§ DATA:
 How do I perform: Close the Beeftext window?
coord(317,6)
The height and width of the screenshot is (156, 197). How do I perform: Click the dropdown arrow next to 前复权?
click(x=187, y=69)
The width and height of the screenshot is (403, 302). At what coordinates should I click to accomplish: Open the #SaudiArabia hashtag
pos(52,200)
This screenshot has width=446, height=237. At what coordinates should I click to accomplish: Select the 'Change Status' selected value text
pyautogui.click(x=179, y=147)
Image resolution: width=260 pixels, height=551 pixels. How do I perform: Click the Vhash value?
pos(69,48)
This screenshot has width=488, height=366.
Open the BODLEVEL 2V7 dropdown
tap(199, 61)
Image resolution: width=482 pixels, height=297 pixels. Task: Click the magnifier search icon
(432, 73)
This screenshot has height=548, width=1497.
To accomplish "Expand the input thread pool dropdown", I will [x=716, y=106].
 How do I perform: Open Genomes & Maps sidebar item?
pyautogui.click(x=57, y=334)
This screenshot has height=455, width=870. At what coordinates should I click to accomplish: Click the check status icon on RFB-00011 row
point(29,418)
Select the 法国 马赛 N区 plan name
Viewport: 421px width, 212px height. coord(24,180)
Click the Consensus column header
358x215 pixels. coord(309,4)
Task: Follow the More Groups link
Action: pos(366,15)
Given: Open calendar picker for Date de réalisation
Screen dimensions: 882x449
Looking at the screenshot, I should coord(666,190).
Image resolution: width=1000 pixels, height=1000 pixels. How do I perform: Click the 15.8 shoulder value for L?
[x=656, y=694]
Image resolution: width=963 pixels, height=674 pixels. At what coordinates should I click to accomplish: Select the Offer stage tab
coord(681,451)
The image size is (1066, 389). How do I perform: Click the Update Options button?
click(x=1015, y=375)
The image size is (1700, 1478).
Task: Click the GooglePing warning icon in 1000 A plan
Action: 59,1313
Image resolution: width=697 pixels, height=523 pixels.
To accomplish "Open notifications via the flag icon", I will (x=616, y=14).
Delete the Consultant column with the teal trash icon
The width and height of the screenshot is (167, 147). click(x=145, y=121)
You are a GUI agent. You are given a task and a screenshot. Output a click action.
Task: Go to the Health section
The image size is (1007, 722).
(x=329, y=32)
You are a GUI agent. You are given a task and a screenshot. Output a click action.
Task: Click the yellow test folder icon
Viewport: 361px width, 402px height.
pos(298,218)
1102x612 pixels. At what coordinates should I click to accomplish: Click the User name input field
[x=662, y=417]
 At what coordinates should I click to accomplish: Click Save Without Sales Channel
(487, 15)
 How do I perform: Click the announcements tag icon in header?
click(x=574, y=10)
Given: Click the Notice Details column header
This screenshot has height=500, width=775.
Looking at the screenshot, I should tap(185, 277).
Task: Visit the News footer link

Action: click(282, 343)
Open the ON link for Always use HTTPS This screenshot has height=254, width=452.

§ EXERCISE DIRECTIONS: Lines before the one containing "Task: Go to the Health section" are to be left out; that line and every line after it through the end of the data should be copied exactly.

§ RESULT FOR THIS EXERCISE:
Task: Go to the Health section
The image size is (1007, 722).
(x=329, y=32)
You are a GUI agent. You are given a task and a screenshot. Output a click action.
Task: Click the yellow test folder icon
Viewport: 361px width, 402px height.
pos(298,218)
1102x612 pixels. At what coordinates should I click to accomplish: Click the User name input field
[x=662, y=417]
 At what coordinates should I click to accomplish: Click Save Without Sales Channel
(487, 15)
 How do I perform: Click the announcements tag icon in header?
click(x=574, y=10)
Given: Click the Notice Details column header
This screenshot has height=500, width=775.
Looking at the screenshot, I should tap(185, 277).
Task: Visit the News footer link

Action: click(282, 343)
Open the ON link for Always use HTTPS This screenshot has height=254, width=452.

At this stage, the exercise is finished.